** Begin DOCUMENT PASSAGE **

# Holzma



## Johzen (Aug 20, 2013)

Hi,

I need help about an error, *Error 40: Emergency Stop* 

All emergency stops were checked, reset, and pulled up(back to off position).

What else could be the possible problem here?

Best Regards,
Johzen R.


----------



## Steve Neul (Sep 2, 2011)

Welcome to the club. Could you fill in the missing blanks of what equipment the Error 40 is on? Try unplugging the equipment for 30 minutes and see if the electronics will reset.


----------



## BZawat (Sep 21, 2012)

Are you running a PC controlled machine? If so, the first thing I always do is minimize your operating program (ours runs "Cutrite") and shut down & reboot the CPU thru the control panel. Restart in "safe mode" ad see if this clears the error. 
You might also check that there is not a piece of trim-off jammed anywhere in the beam mechanism. That will throw the emergency stop. 
Any more info you could provide would be helpful...


----------



## Johzen (Aug 20, 2013)

Steve Neul said:


> Welcome to the club. Could you fill in the missing blanks of what equipment the Error 40 is on? Try unplugging the equipment for 30 minutes and see if the electronics will reset.


Hi Steve, thank you. This is a Holzma HPP 250. Running Windows XP with a CADmatic 3.0 interface. We have tried turning the machine on and off. Cut off all the power going in. Retstarted, and voila! Nothing. 



BZawat said:


> Are you running a PC controlled machine? If so, the first thing I always do is minimize your operating program (ours runs "Cutrite") and shut down & reboot the CPU thru the control panel. Restart in "safe mode" ad see if this clears the error.
> You might also check that there is not a piece of trim-off jammed anywhere in the beam mechanism. That will throw the emergency stop.
> Any more info you could provide would be helpful...


Yes. I will try going into safe mode, but I don't think that will do much difference.

I forgot to mention, we have also checked the beam mechanism, but the error was still there.

Thank you very much guys, your suggestions may not be enough to fix it. But atleast I know this community is active.


----------



## BZawat (Sep 21, 2012)

We run an HPP 350 in the shop I work in. It's like having another employee when it's problem-free, but can be a real bear to troubleshoot. 

You can also try accessing the contacts in each of the emergency stop switches and cleaning them with a can of electrical contact cleaner. Kill the power when you do this. 

Also, there are several places in the machine where you will find "PLC cables" which allow the PC to communicate with the saw's internal hardware. It is a blue-ish cable with a black plastic end, and on the end is a little red sliding switch with an "on/off" positioning. There will be one coming out of the PC's tower, going to the saw's KBB II modules (found above blade change door on front of saw). If the switch is in "on" position, flip it to "off" to reset it. Wait about 10 seconds and switch it back to its previous position. Do this with each switch you find until you've reset them all, and do this with the control voltage off. 

When we get really stumped and the saw is down for more than 5 or 6 hours, it begins to really affect production. At this point I'll call Stiles (who we bought the saw from) or Holzma for tech support. If the saw isn't under warranty you'll be charged for the call though, I believe.


----------



## Johzen (Aug 20, 2013)

** End DOCUMENT PASSAGE **
** Begin GIVEN DATA **

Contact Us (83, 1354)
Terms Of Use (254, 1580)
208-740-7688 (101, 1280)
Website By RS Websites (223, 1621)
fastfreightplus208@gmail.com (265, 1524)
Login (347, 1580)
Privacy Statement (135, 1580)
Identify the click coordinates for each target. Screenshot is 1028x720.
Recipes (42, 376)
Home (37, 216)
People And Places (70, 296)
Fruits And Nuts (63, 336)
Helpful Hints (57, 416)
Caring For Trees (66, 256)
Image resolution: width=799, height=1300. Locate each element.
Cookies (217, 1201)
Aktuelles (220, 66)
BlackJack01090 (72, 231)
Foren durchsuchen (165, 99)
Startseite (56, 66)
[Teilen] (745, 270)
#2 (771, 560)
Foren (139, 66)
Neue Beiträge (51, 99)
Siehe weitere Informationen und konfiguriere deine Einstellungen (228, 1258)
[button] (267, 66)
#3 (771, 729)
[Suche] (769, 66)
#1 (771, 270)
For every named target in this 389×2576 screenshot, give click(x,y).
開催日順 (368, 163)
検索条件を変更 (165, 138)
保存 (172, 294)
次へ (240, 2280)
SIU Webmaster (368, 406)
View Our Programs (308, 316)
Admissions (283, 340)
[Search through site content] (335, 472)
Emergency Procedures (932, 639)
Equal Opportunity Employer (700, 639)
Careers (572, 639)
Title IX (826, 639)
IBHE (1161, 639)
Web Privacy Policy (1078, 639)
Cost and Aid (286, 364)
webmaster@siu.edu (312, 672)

** End GIVEN DATA **

**WORK TO COMPLETE:**
In the Holzma forum thread, rewrite the paragraph that begins "Also, there are several places" as a brief list that keeps its main facts.

**TASK RESPONSE:**
- PLC cables in several places in the machine let the PC communicate with the saw's internal hardware.
- Each is a bluish cable with a black plastic end that carries a small red on/off sliding switch.
- One runs from the PC tower to the saw's KBB II modules, which sit above the blade change door on the front of the saw.
- With the control voltage off, flip any switch that is "on" to "off" to reset it.
- Wait about 10 seconds, then return the switch to its previous position.
- Repeat this for each switch until all are reset.